In an ideal world I'd love to see social media apps be able to loosely hook in to banking apps. So facebook messenger would handle requests and you would tap "send" in facebook messanger which would open your bank app with something like "Send $10 to facebook user ___ and let facebook confirm transaction success" so facebook never has to hold your money or make transactions, but you can make payment requests in messenger.

Although I do remember that the US doesn't really have a good/fast way to make instant bank to bank transactions so that could be an issue.

PSDR2 (EU) and Open Banking (UK) regulations have this as a possibility.

I'm not up to speed on how fast implementation of the 'L2' has been, but this is a very real use case. And no need to open your banking app since delegation to your 3rd party app (Facebook in this case).

The US is expecting to release this in 2023. https://www.frbservices.org/financial-services/fednow/about....
Jack Mallers (CEO of Strike) gave a presentation about the Lightning network as the open protocol for international fiat debit payments, and multiple Facebook managers were on that meeting. Now that Cashapp integrated sending money with it, Strike can be connected with US Chase bank account, the race for embracing the open protocol is on.

The cool thing with USD payments over lightning network is that capital gains tax is not triggered.

> The cool thing with USD payments over lightning network is that capital gains tax is not triggered.

This is a bug, not a feature, to the US government.

Why would capital gains be paid for a transaction?
Facebook had a multimillion dollar business (yes, million, not trillion, but this was solid) in the form of FB marketplace. That was the one part of FB that was super useful and if they hooked it up with a secure payment system that worked with these kinds of transactions it could have been amazing. Instead they squandered it on ads, as they always do. The platform is now unusable.
FB marketplace is pretty much the goto place for most people. For the most parts its valid users.
Users are. Listings aren’t. Most of my feed is ads for online stores masquerading as local listings. Like legit 10 out of 12 are this. You can search but you can’t just see “what has been listed lately” and their AB testing keeps changing the UI slightly so you can’t always find the right filters anyways.
I`m a big fan.
Is there any good alternative to FB MarketPlace these days? Craigslist is just too old fashioned and most people I know don't use it anymore.
I suspect a lot of the alternatives are pretty regional, for example tori.fi in Finland.
There's Gumtree[0], which is owned by eBay. Pretty popular over here in the UK.

[0]: https://www.gumtree.com

Offerup is probably the only other alternative but the network effects of Craigslist and FB are hard to beat.
Freecycle[0]?

[0]: https://freecycle.org

What you described has been available for a long time. The old Facebook Pay (i.e. the ability to send payments to your friends via ACH) has been available in Messenger for at least 5 years (probably even longer).

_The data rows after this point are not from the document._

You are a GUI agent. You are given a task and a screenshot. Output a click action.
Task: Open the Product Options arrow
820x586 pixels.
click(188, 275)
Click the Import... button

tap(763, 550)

This new Facebook Pay seems to just add an easy way to link payment methods to your account and pay merchants on Facebook/Instagram.
I'm just glad they're doing this properly. They wasted almost a decade on determining what everyone in the world already knew, i.e. ads in messaging products are just. not. gonna. work.

I guess that they were blinded by the margin discrepancy, like many others.

Isn't ACH a US specific thing?

For sending money inside a country is easy generally, international payments are much harder.

Yep, ACH is US specific, which is why Messenger Facebook Pay is only supported in the US [1]

[1] https://pay.facebook.com/availability

> this is the natural way for Facebook to grow, not trying to compete with the Federal Reserve.

Yeah, but only the latter is likely to be able to push them into the too-big-to-fail category.